Especial Walmor Silva: “Diz um número aí pra mim, diz”

Marco Antonio Mendes
Tubarão

Quem sentava ao lado de Walmor Silva viajava com as suas infinitas histórias de aventura, drama e comédia pelo rádio, como se ele fosse um grande artista (o que eu, Marco Antonio Mendes – seu neto -, sempre acreditei que fosse). De vez em quando ele ressuscitava algumas dessas vivências. Outras vezes, contava as mesmas mais de dez vezes porque eram as preferidas. E ele sempre estava disposto a relembrar os momentos mais marcantes de sua carreira.

O que poucas pessoas tiveram a oportunidade de conhecer, no entanto, é que dentro de casa, junto com a família, o meu avô continuava a ser um grande artista. Só que o enredo da história era protagonizado por ele e por minha avó Ambrosina. Impossível falar de Walmor e não lembrar da sua fiel companheira por quase 60 anos. É certo que quem acompanhava a rotina do casal percebia certo desconforto de ambas as partes. Um implicava com o outro o tempo todo. Pura “ceninha” dos dois. Eles não conseguiam viver separados. Meu avô chegava a ficar doente se não via minha avó por algum tempo. Ela a mesma coisa. Na frente dele reclamava, por trás, era só amores.

Como todo ser humano, Walmor tinha lá suas manias. Só que Ambrosina nunca os aceitava. Chamava o marido de comodista porque era normal vê-lo sentado em sua poltrona lendo (e relendo) os jornais do dia, com um radinho AM por perto e uma televisão em sua frente. Mas era só ela reclamar que ele perguntava para a pessoa mais próxima: “Diz um número de um a três e que seja par”. A pessoa respondia: “Dois, óbvio”. Na mesma hora, ele completava: “Pode levar a Ambrosina pra ti, pode”.

Mas todos nós da família sabíamos que meu avô não ficaria bem sem minha avó. Afinal, quem prepararia seu mamão para o café da manhã? Quem ficaria janeiro inteiro ao seu lado (mesmo que resmungando) em Itapirubá? E quem deixaria a mesa posta para o café da tarde às seis horas em ponto? (Ah! E não poderia passar cinco minutos do horário). E tinha também a sopinha durante a novela das nove (que ele não perdia um capítulo sequer e sabia tudo o que iria ocorrer).

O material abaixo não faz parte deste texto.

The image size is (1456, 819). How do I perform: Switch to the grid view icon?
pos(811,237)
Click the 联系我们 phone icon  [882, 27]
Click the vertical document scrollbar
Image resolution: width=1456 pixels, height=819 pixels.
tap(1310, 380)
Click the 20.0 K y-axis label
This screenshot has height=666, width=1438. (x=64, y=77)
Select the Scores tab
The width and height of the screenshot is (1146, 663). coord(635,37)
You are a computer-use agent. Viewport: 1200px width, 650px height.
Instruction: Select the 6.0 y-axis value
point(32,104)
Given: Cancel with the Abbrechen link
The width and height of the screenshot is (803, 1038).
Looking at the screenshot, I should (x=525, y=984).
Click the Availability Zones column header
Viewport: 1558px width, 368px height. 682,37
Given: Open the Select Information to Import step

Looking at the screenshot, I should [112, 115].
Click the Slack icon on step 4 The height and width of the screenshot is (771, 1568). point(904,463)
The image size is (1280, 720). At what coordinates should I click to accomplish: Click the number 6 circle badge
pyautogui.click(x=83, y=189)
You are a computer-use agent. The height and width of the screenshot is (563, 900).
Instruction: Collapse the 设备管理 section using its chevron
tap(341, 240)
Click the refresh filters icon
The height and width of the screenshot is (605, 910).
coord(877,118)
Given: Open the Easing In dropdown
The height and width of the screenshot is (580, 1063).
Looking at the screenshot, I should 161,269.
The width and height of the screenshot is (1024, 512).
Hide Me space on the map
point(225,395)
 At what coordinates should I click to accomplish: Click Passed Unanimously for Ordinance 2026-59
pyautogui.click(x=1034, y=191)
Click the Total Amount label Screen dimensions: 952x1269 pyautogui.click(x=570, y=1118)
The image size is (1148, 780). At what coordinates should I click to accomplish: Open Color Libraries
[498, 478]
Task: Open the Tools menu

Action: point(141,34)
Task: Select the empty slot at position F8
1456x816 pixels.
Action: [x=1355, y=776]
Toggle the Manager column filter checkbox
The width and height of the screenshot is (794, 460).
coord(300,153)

Sabe quando um completa o outro? Era assim. O que Ambrosina tinha de impaciência, ele tinha de tranquilidade. O que ela decidisse fazer, ele concordava, mesmo quando a engenheira, como meu avô chamava minha avó, cismava em reformar mais alguma coisa. Bom, e eles compartilhavam o ciúme que sentiam quando um filho ou neto começava a namorar. Maneira esta de demonstrar que não queriam ver suas crias tão independentes assim.

Heróis, eles passaram por tudo juntos. Viram seus filhos crescerem. E depois acompanharam os filhos dos filhos e, há alguns anos, tiveram a oportunidade de ver a família aumentar ainda mais. Walmor foi preso por causa da censura em épocas de ditadura militar. Ambrosina sofre até hoje com a perda precoce de um filho e um neto. Tiveram que recomeçar várias vezes…

Talvez esta seja a prova de que o verdadeiro amor existe. Quando Deus resolveu uni-los, sabia que um dia os dois serviriam como exemplo de casal, chefes de família e amigos. Cada lágrima que minha avó derramava naquela quarta-feira passada significava um momento feliz que ela tinha vivido com ele e que, naquele momento, era guardado no cantinho do seu coração. Hoje, ficam apenas os sorrisos das lembranças de um amor que para sempre será lembrado.